- [Source material]
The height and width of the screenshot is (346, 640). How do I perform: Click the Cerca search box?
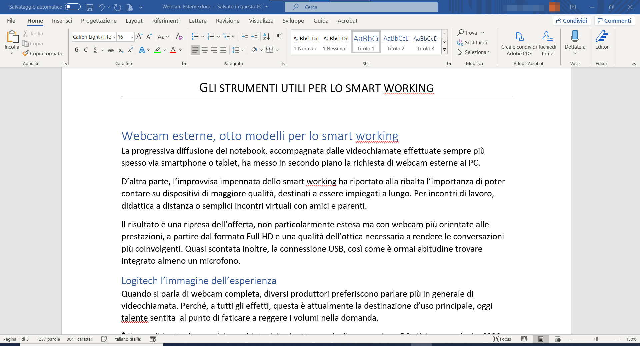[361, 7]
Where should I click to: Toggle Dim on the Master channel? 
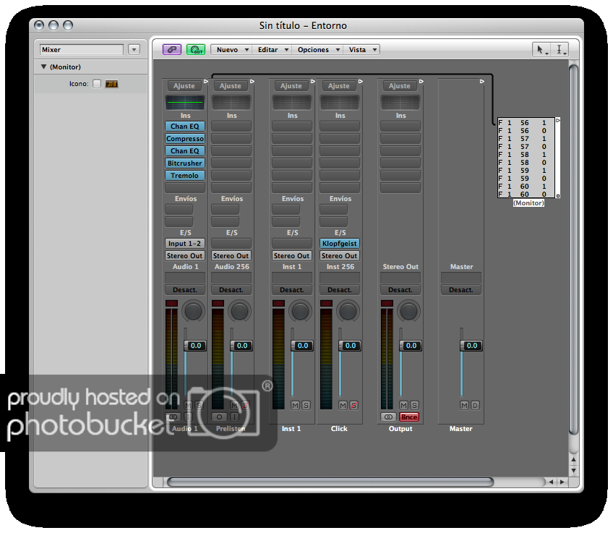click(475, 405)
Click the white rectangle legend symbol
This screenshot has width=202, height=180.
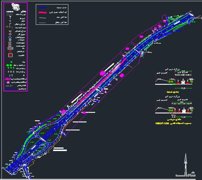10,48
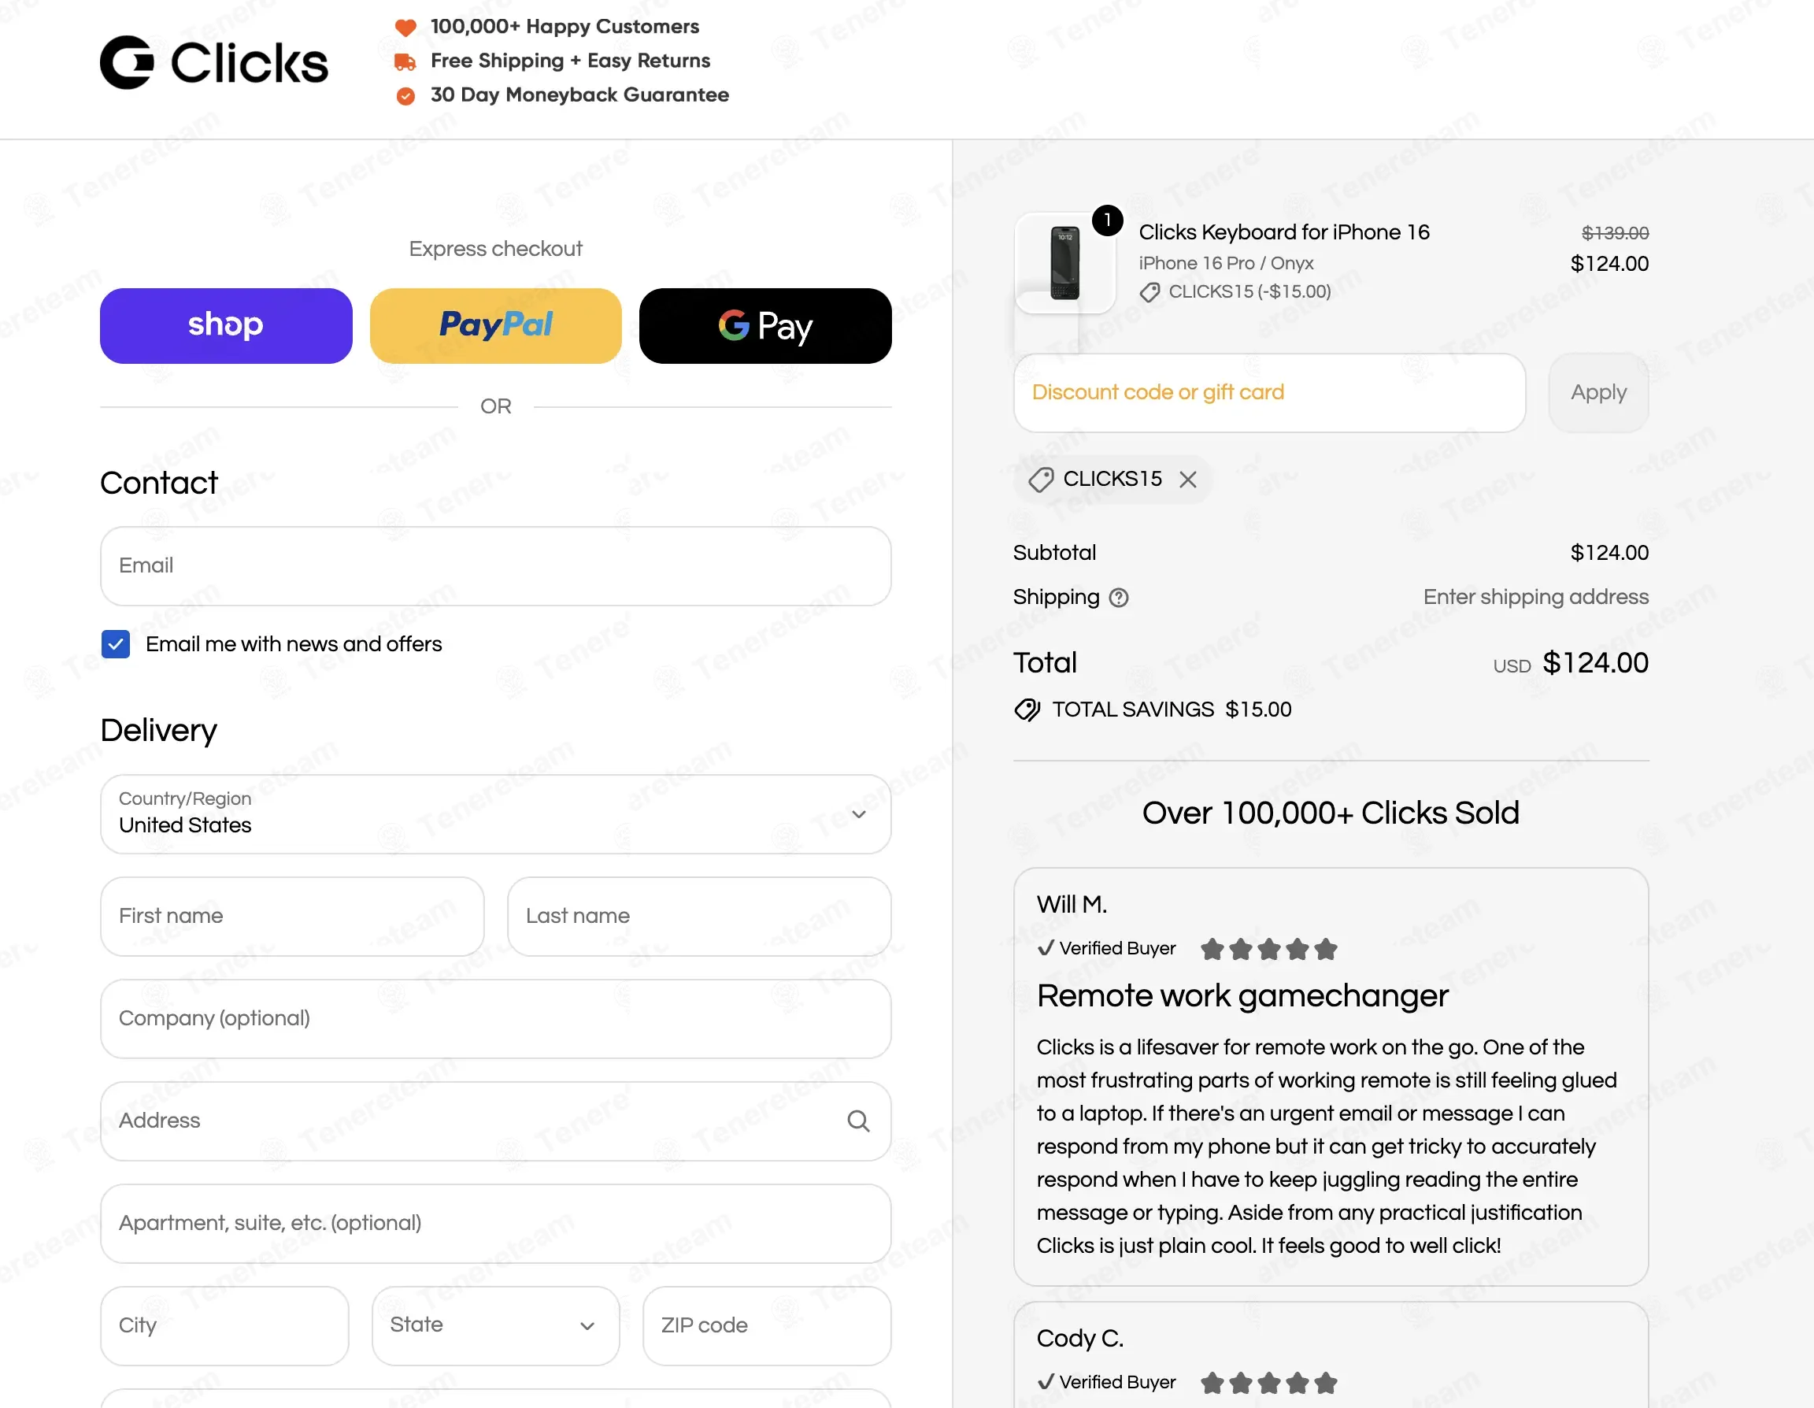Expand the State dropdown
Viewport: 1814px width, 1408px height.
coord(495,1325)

- [Problem statement] Repeat every record above exactly, but drop the pictures.

- [Reply to the task]
The height and width of the screenshot is (346, 640). How do I perform: Click the Cerca search box?
[361, 7]
Where should I click to: Toggle Dim on the Master channel? 
click(475, 405)
Click the white rectangle legend symbol
This screenshot has width=202, height=180.
10,48
Expand the State dropdown
Viewport: 1814px width, 1408px height.
coord(495,1325)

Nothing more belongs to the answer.